Die Feststellung der Haftungsverantwortung kann sich letztlich auch, nach Art. 83 Abs. 2 S. 2 DSGVO, auf die Höhe von Geldbußen bei Datenschutzverstößen auswirken: Fraglich ist z. B., ob eine unzureichende Ausgestaltung von Weisungen ein Indiz für Fahrlässigkeit des Verantwortlichen nach lit. b sein kann. Weiterhin wirkt sich nach lit d auch der Grad der Verantwortung auf die Bemessung des Bußgeldes aus, was bei der Ausgestaltung des Auftrages berücksichtigt werden sollte. Sofern bspw. vertraglich vereinbart wird, dass der Auftragsverarbeiter personenbezogene Daten anonymisieren und damit verarbeiten darf, könnte dem Verantwortlichen ggf. auch ein gewisser Grad der Verantwortung bei einem DSGVO-Verstoß beigemessen werden. Verantwortliche sind gut beraten, den Auftrag bzw. die Weisungen an den Auftragsverarbeiter so eng wie möglich zu formulieren und keine weitergehenden Verarbeitungen zu gestatten.

Fazit

Es darf mit Spannung erwartet werden ob sich der EuGH der Stellungnahme des Generalanwalts anschließt oder Abstriche vornimmt.
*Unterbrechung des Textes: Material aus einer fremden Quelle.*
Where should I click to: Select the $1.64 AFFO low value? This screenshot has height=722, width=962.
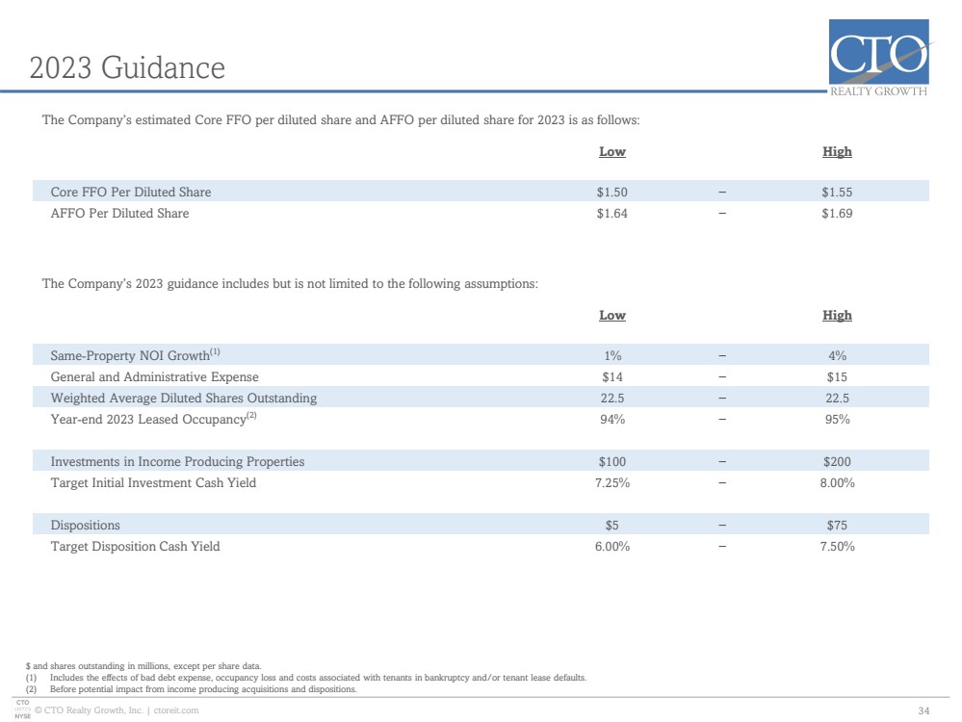612,214
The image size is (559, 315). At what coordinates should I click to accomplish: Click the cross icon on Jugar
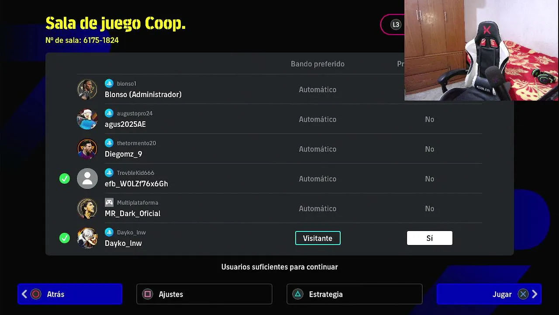tap(523, 294)
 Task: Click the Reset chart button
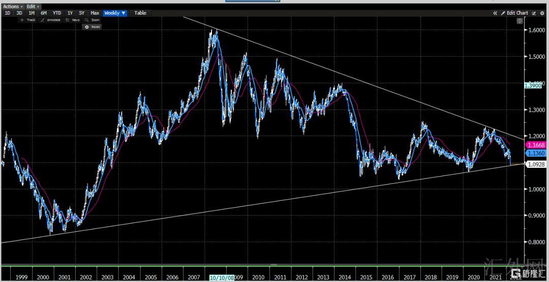pos(93,27)
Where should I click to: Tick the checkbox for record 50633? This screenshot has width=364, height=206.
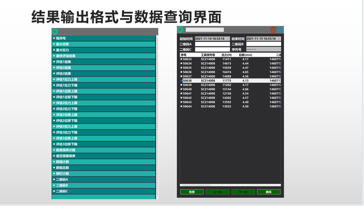click(x=181, y=59)
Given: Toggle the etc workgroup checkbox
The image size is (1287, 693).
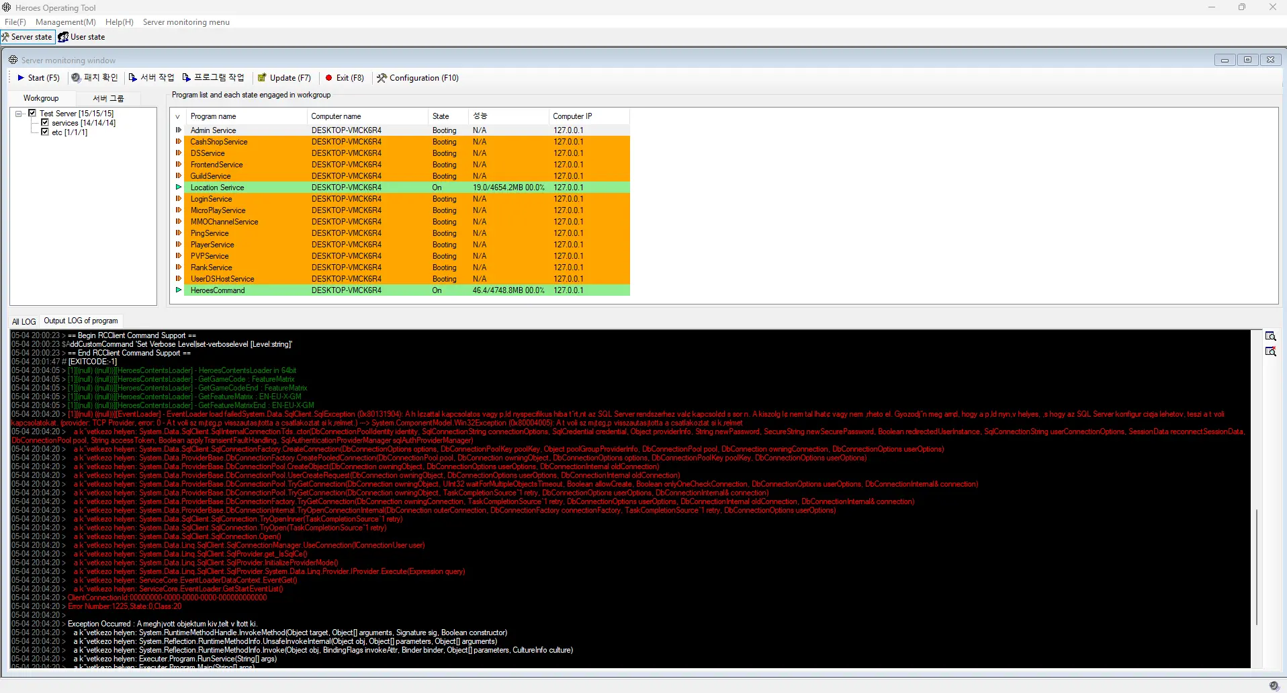Looking at the screenshot, I should [45, 132].
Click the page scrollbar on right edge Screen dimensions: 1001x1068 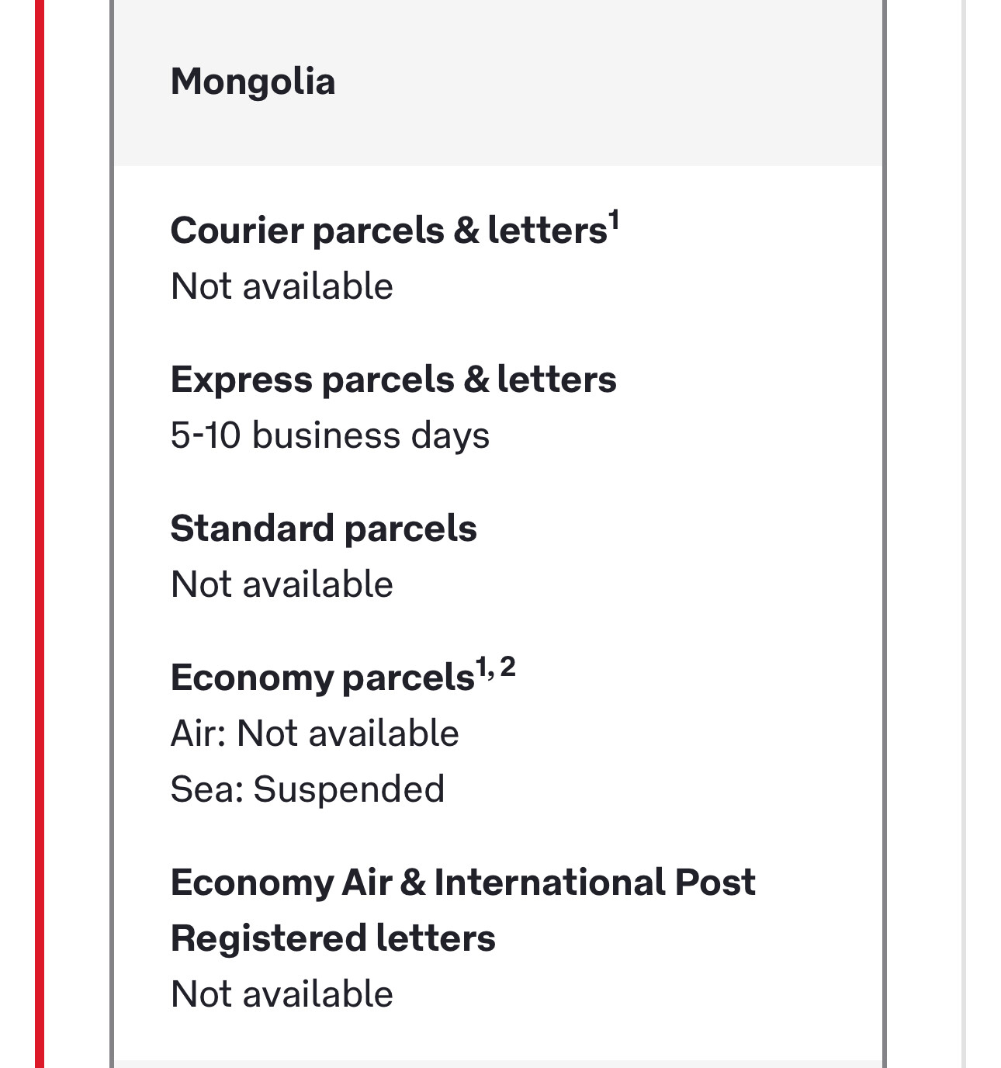[x=964, y=534]
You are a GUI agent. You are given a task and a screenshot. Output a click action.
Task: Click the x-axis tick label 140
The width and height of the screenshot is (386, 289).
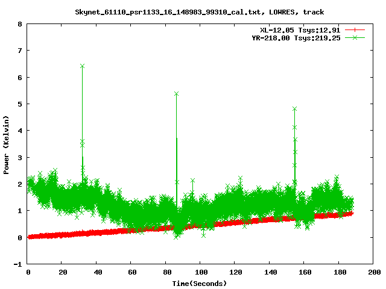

In jedem Fall wäre eine eindeutige Positionierung des Gerichts begrüßenswert, da eine abschließende Rechtssicherheit in der Frage der Haftungsabgrenzung und Bemessung der Bußgeldhöhe für alle an der Datenverarbeitung Beteiligte von großer Relevanz ist. Die Stellungnahme sollte in jedem Fall als Anreiz (oder Warnung) verstanden werden, die Ausgestaltung und Dokumentation einer Auftragsverarbeitung und die daran geknüpfte Weisungsbefugnis mit der notwendigen Sorgfalt und entsprechend dem Status quo einer Datenverarbeitung vorzunehmen.